Biz de çatladık Bülent Bey
BÜLENT Arınç'a suikast hazırlığı günlerini hatırlarsınız herhalde.
Ankara Çukurambar'da bir otomobilin içinde birkaç asker, kendilerini izleyen polis ekipleri tarafından yakalanmış, yakalanan askerlerden biri elindeki bir kâğıt parçasını yutarak imha etmişti.
Askerlerin elinde Bülent Arınç'ın evinin krokisinin bulunduğu iddia edilmişti.
Ardından da savcılar harekete geçmiş, Genelkurmay'ın kozmik odasına bir hâkim girmiş ve bütün gizli-açık belgeler incelenmiş, bazıları dava dosyasına konulmak üzere alınmıştı.
Yıl 2009'du. Aylardan aralık.
Yani tam 3 yıl önce.
Dün Bülent Arınç çok haklı bir çıkış yaptı:
"Bana yönelik suikast girişimi soruşturması ne oldu meraktan çatlıyorum, ama yargıya müdahale diye algılanmasından korktuğum için arayıp soramıyorum."
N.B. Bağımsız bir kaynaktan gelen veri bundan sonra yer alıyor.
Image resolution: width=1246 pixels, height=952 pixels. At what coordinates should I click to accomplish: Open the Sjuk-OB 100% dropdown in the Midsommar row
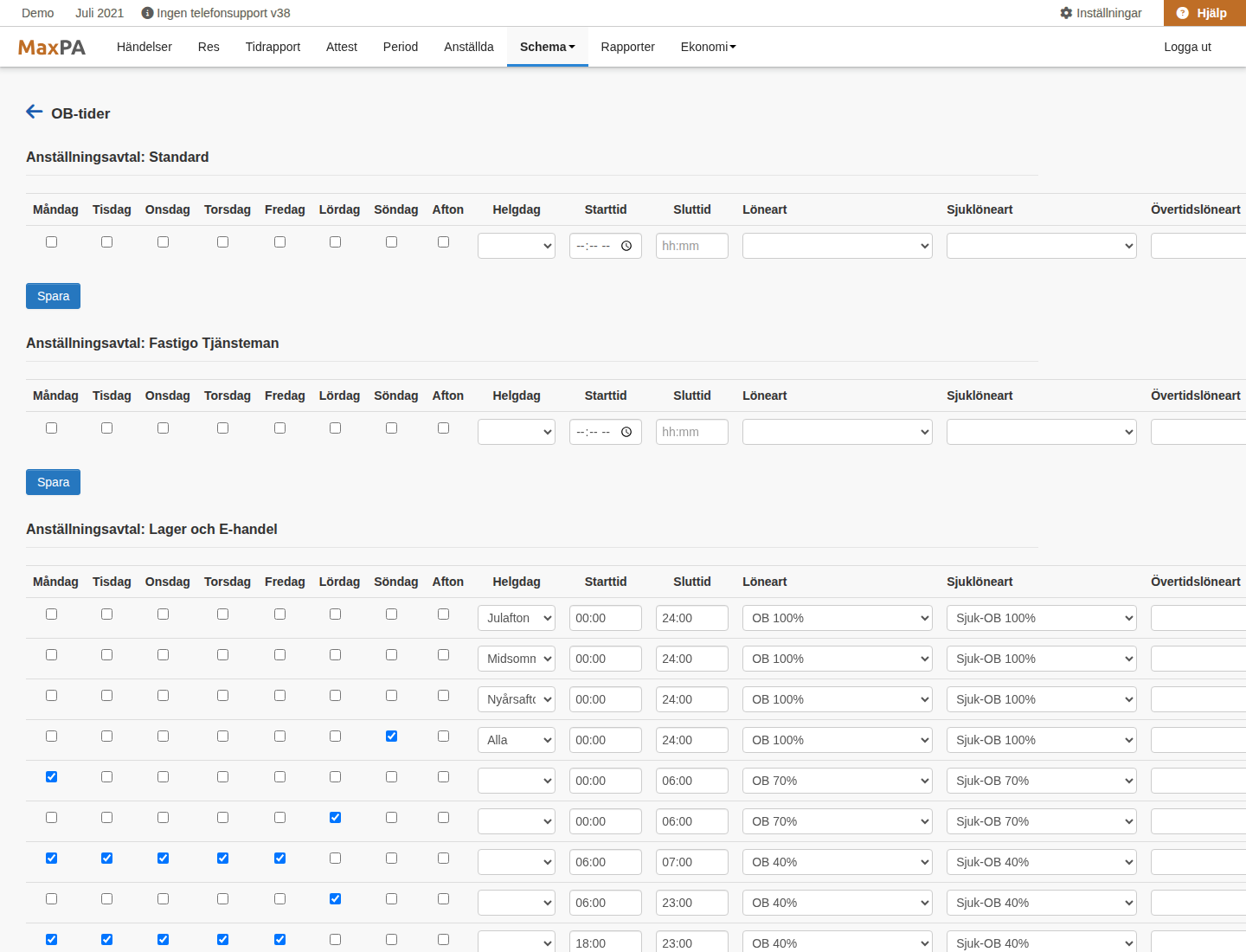(1042, 659)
Ne güzel söylediniz Bülent Bey.
Vallahi biz de çatlıyoruz.
3 yıl geçti.
Ne açılan bir dava var, ne de yürütüldüğünü zannettiğimiz soruşturmayla ilgili bir bilgi sızıntısı.
3 koca yıl geçti.
Bu suikast girişiminden çok sonra ortaya çıkan bazı olaylarda davalar açıldı, yargılamalar yapıldı, hatta bazılarında karar bile verildi.
Ama Arınç'a suikast girişimi dosyası bildiğimiz kadarıyla bir arpa boyu bile ilerlemedi.
Duyduğumuz kadarıyla ilgili savcının "çok işi olduğu" için bu dosyaya sıra gelmemiş.
Öyle diyorlar.
Doğru mu yalan mı bilmiyoruz.
Bu ülkenin Başbakan Yardımcısı'na yönelik bir suikast girişiminden veya planından daha önemli hangi iş var, onu da kestiremiyoruz.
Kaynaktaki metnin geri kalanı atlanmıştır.